Filed under: asperger's syndrome, autism, disability, Parenting, Politics, success | Tags: Albert Einstein, Alexander Fleming, AS, asd, asperger's, asperger's syndrome, autism, Benjamin Franklin, blogging, blogs, disability, information processing, language, Nicolai Tesla, sensory processing, Sir Edwin Henry Landseer
As you will know I have committed to posting to my blog every day, today I am up against it, circumstances have left me short of time. I could dash something out , but I feel that would defeat my purpose. I owe it to those who read my blog to make it worth their while, sometimes it will be better than others, but my commitment is not only to blog every day, but also to give something of value, or I may as well not post at all.
Those few who have been reading me for a few years will be aware of the pride I have in my ambidexterity. In 2010 that pride took a knock for a while when I discovered that in some cases, using both hands interchangeably indicates psychological and processing difficulties. Some people have an inability inability to cross the mid-line of the body, so they will, for example, reach for a pen with one hand and pass it to the other to do the writing. For a while I was concerned that my ambidexterity was something else.
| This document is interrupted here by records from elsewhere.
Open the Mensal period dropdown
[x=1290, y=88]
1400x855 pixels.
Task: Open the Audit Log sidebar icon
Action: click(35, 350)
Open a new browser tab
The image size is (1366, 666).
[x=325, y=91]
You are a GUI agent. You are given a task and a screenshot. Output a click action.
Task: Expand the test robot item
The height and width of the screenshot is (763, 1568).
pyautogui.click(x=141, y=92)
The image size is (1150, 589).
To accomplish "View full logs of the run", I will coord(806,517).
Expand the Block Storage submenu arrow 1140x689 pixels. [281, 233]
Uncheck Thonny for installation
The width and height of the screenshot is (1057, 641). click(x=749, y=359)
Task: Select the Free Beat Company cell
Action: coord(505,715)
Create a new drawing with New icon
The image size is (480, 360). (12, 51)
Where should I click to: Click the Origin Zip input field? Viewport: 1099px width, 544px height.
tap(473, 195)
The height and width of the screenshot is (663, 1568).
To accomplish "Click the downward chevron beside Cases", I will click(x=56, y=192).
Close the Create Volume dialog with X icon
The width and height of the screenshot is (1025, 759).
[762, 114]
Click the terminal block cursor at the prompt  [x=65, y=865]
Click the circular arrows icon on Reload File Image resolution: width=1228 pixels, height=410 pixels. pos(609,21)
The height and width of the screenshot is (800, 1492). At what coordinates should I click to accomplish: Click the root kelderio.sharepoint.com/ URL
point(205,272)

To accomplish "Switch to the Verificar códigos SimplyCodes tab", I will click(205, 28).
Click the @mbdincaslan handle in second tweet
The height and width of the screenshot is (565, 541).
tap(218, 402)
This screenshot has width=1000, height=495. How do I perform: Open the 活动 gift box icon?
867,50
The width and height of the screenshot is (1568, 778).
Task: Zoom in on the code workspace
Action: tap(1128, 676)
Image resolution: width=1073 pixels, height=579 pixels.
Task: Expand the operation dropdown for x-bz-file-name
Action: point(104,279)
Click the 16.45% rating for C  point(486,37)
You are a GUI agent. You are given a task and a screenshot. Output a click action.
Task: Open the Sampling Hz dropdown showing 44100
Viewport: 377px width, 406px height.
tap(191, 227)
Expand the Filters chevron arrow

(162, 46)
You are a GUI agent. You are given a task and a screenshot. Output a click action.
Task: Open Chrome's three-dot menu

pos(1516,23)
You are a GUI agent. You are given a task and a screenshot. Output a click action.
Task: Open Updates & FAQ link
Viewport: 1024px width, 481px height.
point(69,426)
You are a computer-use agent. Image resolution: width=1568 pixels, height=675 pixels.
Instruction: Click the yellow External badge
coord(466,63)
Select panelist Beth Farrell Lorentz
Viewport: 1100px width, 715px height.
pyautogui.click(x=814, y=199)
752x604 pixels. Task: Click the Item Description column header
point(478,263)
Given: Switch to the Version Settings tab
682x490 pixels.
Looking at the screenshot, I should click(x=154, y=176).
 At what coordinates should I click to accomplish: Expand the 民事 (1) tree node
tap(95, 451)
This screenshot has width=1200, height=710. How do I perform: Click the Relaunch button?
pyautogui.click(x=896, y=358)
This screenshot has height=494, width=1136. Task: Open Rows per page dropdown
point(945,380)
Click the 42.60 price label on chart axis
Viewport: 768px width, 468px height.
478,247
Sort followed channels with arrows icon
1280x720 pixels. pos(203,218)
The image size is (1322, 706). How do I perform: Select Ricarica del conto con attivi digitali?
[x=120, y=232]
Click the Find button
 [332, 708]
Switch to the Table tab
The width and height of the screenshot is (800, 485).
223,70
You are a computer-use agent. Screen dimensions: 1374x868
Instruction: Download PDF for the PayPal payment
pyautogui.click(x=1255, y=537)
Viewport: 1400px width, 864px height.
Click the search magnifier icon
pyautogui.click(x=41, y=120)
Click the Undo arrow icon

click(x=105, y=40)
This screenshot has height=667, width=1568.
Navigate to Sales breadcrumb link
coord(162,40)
I took a careful look at my ambidexterity. As an autistic person I do have information and sensory processing difficulties, but on reflection I realised my mid-line was crossable, I have used Brain Gym for several years. My lack of focus when not sufficiently engaged has always been obvious, and I do have difficulties processing language, but only in the presence of other conflicting inputs, and I can be clumsy with some deficiencies in spacial awareness. So although I share some characteristics with people for whom using both hands my ambidexterity is different. I have a high level of control and can use my hands interchangeably, actively selecting which to to use. Like ambidexterity left-handedness has also been seen as both blessing and curse – quite literally in the cases of left handed children forced to write with their right, because the left was associated with the devil – and has been the preserve of many creative people including five of the last seven Presidents of the United States.
It is highly probable that my ambidexterity and autism are related, but it is clear that my use of both hands is not a disability, but, given the control I have over it, an advantage. I like to think that in one way or another it puts me in the company of Franklin, Tesla, Fleming and Einstein. Add to these the catalogue of outstanding left-handers and I am in very good company!